— Вайолет, — ответила девушка, опустив глаза.
Когда доктор Брамбл все-таки повел его к постели, главным образом потому, что не желал терять слушателя, Дринкуотер из его слов уже почти ни единого не разбирал.
— Дома построены из домов, расположенных внутри домов, построенных из времени.

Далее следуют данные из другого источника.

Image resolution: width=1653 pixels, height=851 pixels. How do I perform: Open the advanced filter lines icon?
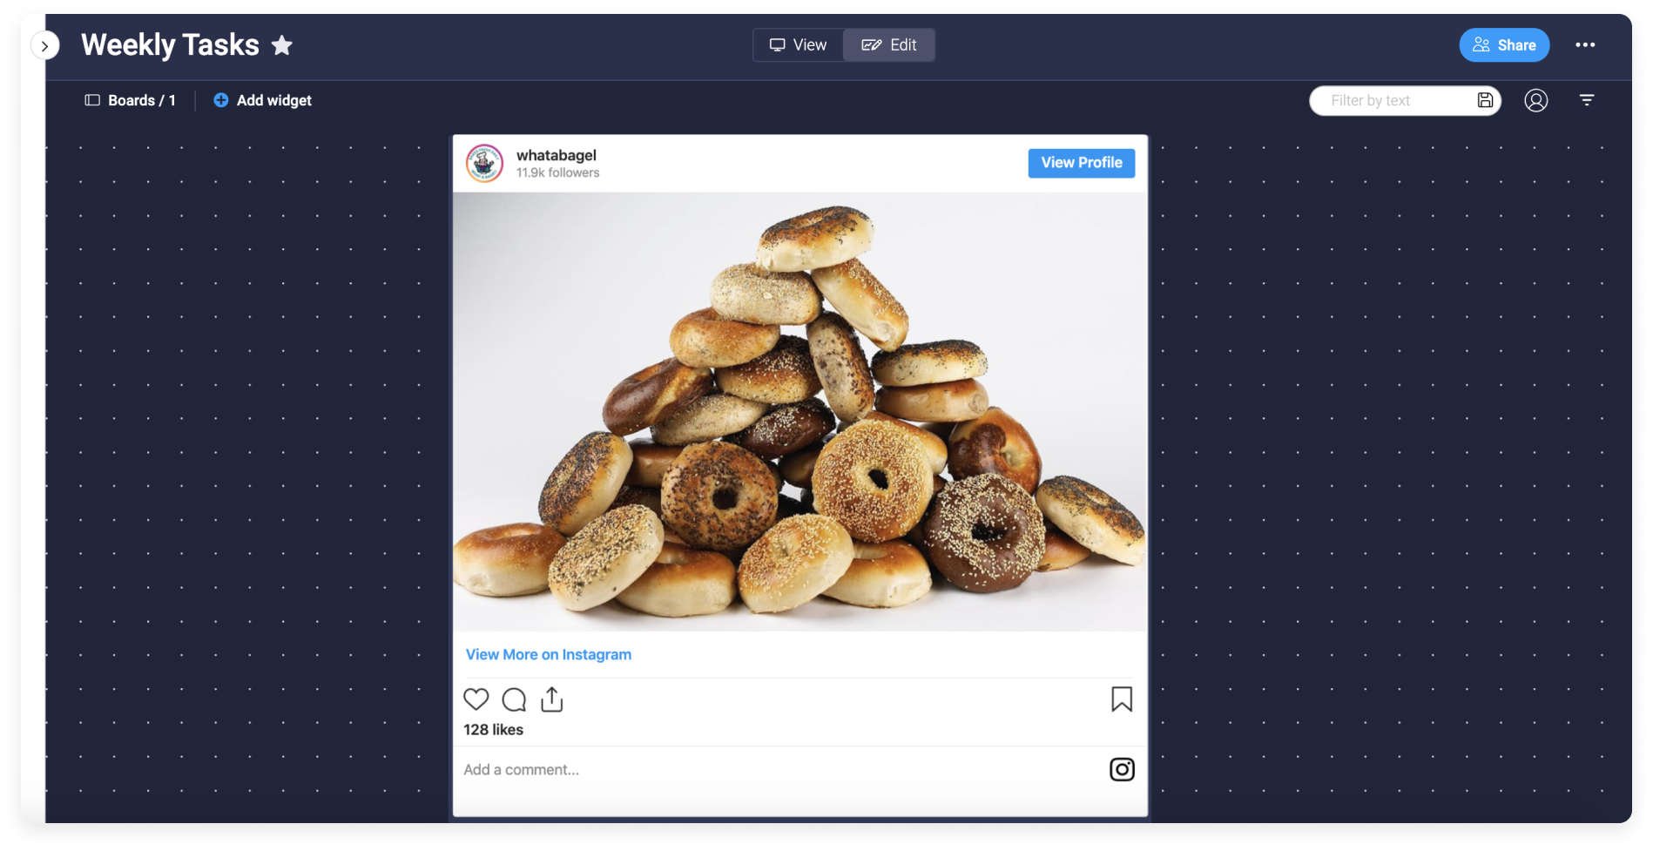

Проснувшись незадолго перед рассветом, Дринкуотер с удивлением обнаружил, что произнес эту фразу вслух. Ему только что снилось доброе лицо доктора Брамбла, а горло горело огнем. Когда Джон опрокинул стоявший в изголовье кувшин, из-под него выполз потревоженный паук. По-прежнему мучимый жаждой, Дринкуотер подошел к окну, прижимая к щеке прохладный фарфор. Между подстриженными кружевными деревьями лежали образованные ветерком островки тумана и гасли последние светлячки. Он увидел, как Вайолет возвращается из амбара — босая, в светлом платье, с ведрами молока. Ступала она очень осторожно, однако при каждом ее шаге на землю падали белые молочные капли. И в это мгновение Джон Дринкуотер с пронзительной ясностью представил себе, как возьмется за постройку дома, который спустя год и несколько месяцев станет Эджвудом.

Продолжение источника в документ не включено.